═══ TEXT SHOWN

Here are a few poems:

same blue
as ten years ago
empty sky

Notes from the Gean, December 2011


cold front –
an urgent wind
at my back

Modern Haiku, Winter/Spring 2012


cicada song
Spanish moss
dipped in sunlight


My haiku was in A Hundred Gourds and will soon appear in Acorn, Chrysanthemum, and Prune Juice.  I’m new on the journey with much to learn, but I appreciate each step.

This week's Poetry Friday host is Anastasia Suen. Thanks for gathering us all together today, Anastasia.

Tomorrow is Saturday -- "famous" poet day. We'll check out Kay Ryan's advice on reading as a habit for writers.

Thursday, April 12, 2012

30 Habits of Highly Effective Poets #12: Dennis Kirschbaum on Writer's Block

I met Maryland-based poet Dennis Kirschbaum when we worked together on an anthology, Life in Me Like Grass on Fire, which features Maryland poets.

As I have gotten to know Dennis and his work, my respect for his poetry  has increased. I feel a little guilty that I'm comforted by Dennis' post on "bad" writing habits. I find it soothing that a poet whose work I admire shares my struggles with procrastination (Hello, Spider Solitaire!) and writer's block.

Dennis at the 2011 Baltimore CityLit Festival.
This year's festival is Saturday, April 14.

Here is Dennis: My Bad Habits

I have writing habits. They are all bad ones.

I surf the web.

I get up and get a snack.

You know we are out of almost EVERYTHING, maybe I’ll pop over to Mom’s Organic and pick up some fruit and coffee. Who can work without coffee?

Back from the store, I put on a pot of coffee. No point in getting started until it’s ready.

I look at a few items I am following on eBay.

I have a obsession with manual typewriters, though I don’t write on one. Oh, I tried. I did a lot stalking on eBay and finally obtained, at a staggeringly low price of forty dollars, a Remington Quiet-Riter (circa 1957) identical to the one my mother bought when she was in college. By the time I knew that I needed to learn to type, my mom already had an electric typewriter. But I found all that humming and the violence of the powered carriage return a little scary, so I taught myself on the Remington manual, still looking good, though a little musty in the hall closet. I spent the summer between my first and second year of college, practicing.

══════
═══ DATASET EXTRACT

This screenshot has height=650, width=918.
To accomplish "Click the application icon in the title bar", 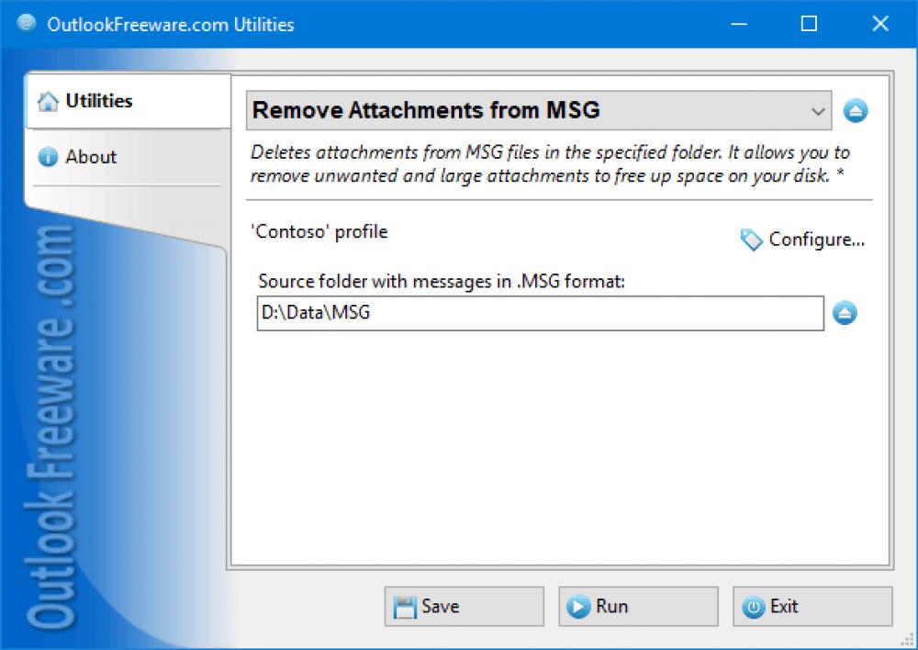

══════

EXERCISE A:
According to the poetry blog post, what price did Dennis pay for his Remington Quiet-Riter?
EXERCISE B:
In the poetry blog post, why did Dennis learn to type on the Remington manual instead of his mother's electric typewriter?
EXERCISE C:
Resume the poetry blog post from its final sentence about typing practice in the summer between the first and second years of college.
The data above is separate material from the poetry blog post.

FINAL ANSWER A:
Forty dollars.

FINAL ANSWER B:
He found the electric typewriter's humming and the violence of its powered carriage return a little scary, so he taught himself on the Remington manual instead.

FINAL ANSWER C:
The old green banger.
qqqqwwwweeeerrrrttttyyyy. What an inane layout for keyboard!

Some years later, when she was selling our family home my mother got rid of the Remington along with the Coleman lantern, my Flexible Flyer sled, and a bunch of other really great stuff that I am now reacquiring from other people’s mothers on eBay at mostly bargain prices. Really? No one but me wants to bid on this?

When the new (old) Remington arrives, I find out why it was so cheap. It is caked with dust and grime and the keys stick. More Internet research. Kensington Office Machines in Kensington, MD is the kind of hole in the wall place you pray could still exist. It does. Manual and electric typewriters from every decade in the 20th century in various stages of disrepair line the walls and halls along with old printers, computers with tape drives, and mechanical calculators that add by means of rows of numbers and a hand crank. I drop off the Remington for a little R&R. These things take time, of course. Six months later, Vladimir, also known as The Guy Who Works on These, has made the old green banger as good as new.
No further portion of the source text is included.